▶ **Excerpted text**:
** begin **

3.1 Test numbers
Identify the dispersion of test data and the impact of test numbers on HPTM results using the coefficient of variation (CoV) through A-series testing. Figure 6 illustrates that CoV slightly decreases as the strength of the mortar increases. When the test number increases by six, the CoV of each mortar strength increases. Therefore, each value of HPTM obtained from the six test results was selected as the standard number of tests, less than 10% is acceptable.
The comparable CoVs for the mortar cube test, double impact test, spiral pull-out test, and pin penetration test are 11%, 25%, 20%, and 12%, respectively, and these tests were conducted at 28 days [15]. It is worth noting that a limitation of NDT technology is the high dispersion of experimental results, which is caused by the inherent discreteness of mortar and possible surface degradation. The dispersion of HPTM test results is close to that of PDT.
3.2 Stability of Test Results
The COVs of HPTM test values for CM and CLM mixtures at 28, 45, 60, 90, 120, and 180 days are given in Figure 7. Each COV at testing ages was derived from six samples. The CoV curve fluctuates as the age increases, and the corresponding CoV change range is between 5.5% and 10.5%, indicating that the age have less influence on the stability of the HPTM test results.
3.3 Relationship between HPTM strength and mortar cube strength
3.3.1 Format of equation
Series B test was performed to study the relation of cube strength with HPTM strength. The regression form y=axb is used as the best-fit line to represent the relationship. Symbol x represents the HPTM-tested depth of the mortar in mm, and y represents the compressive strength of the masonry cube, in MPa. The power function equation passes through the origin and is convenient for extrapolating the test results.
3.3.2 Regression of HPTM strength with mortar cube strength
Figure 8 exhibits the close correlation of CCTM with mortar cube strength, which is determined by a power function format and is independent of age or mortar strength. The correlation coefficient (R2) of the power function equations for CM and CLM are 0.96 and 0.81.
The comparison of curves between CM and CLM is shown in Figure 9. The ratio of HPTM strength to compressive strength decreases with the increase of strength. The HPTM strength increases with the decrease of mortar compressive strength. For any given cube strength, the HPTM test results in a lime mortar strength higher than CM. Due to the superior performance of CLM over CM and its better water retention than cement mortar, the density and HPTM value of CLM are higher. The hydration of lime in low strength mortar affects the hydration of cement, resulting in slightly lower mortar strength, while the hydration of lime in high-strength mortar leads to higher mortar strength.

** end **

▶ **Entries**:
** begin **

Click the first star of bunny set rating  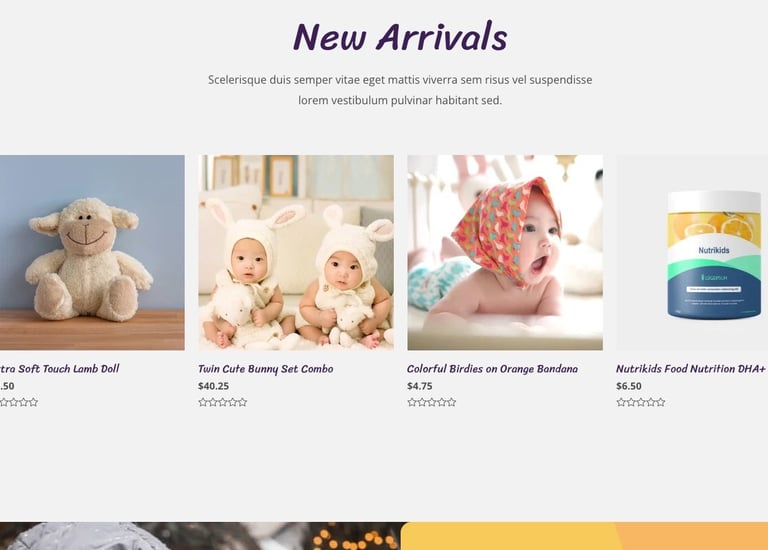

** end **
** begin **

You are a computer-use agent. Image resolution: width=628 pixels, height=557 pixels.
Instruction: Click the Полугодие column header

** end **

▶ **Problems and tasks**:
**1)** List every testing age at which the mortar testing text reports CoVs of HPTM test values for the CM and CLM mixtures.
**2)** Reproduce the passage of the mortar testing text starting with "The comparable CoVs" and going on through "that of PDT.".
The lines play no part in what is asked here.

▶ **Answers**:
**1)** 28, 45, 60, 90, 120, and 180 days

**2)**
The comparable CoVs for the mortar cube test, double impact test, spiral pull-out test, and pin penetration test are 11%, 25%, 20%, and 12%, respectively, and these tests were conducted at 28 days [15]. It is worth noting that a limitation of NDT technology is the high dispersion of experimental results, which is caused by the inherent discreteness of mortar and possible surface degradation. The dispersion of HPTM test results is close to that of PDT.